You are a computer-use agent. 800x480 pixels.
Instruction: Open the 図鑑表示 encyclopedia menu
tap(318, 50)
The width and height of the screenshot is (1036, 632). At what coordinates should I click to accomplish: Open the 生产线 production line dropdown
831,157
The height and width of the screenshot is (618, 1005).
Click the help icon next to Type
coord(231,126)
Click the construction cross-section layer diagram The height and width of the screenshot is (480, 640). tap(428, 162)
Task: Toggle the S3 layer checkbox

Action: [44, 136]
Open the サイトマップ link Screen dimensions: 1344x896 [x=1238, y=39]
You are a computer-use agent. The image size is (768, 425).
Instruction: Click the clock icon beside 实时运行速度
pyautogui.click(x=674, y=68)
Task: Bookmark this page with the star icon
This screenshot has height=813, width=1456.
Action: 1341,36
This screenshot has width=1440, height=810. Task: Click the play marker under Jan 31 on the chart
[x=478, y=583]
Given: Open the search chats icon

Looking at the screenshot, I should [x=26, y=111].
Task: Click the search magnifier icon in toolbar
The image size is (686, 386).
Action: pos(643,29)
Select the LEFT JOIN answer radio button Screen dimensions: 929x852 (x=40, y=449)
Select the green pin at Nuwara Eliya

* _Exercise directions_
Gather up every line in the data above that contains the word "agent", copying each one.

* _Exercise response_
You are a computer-use agent. 800x480 pixels.
You are a computer-use agent. The image size is (768, 425).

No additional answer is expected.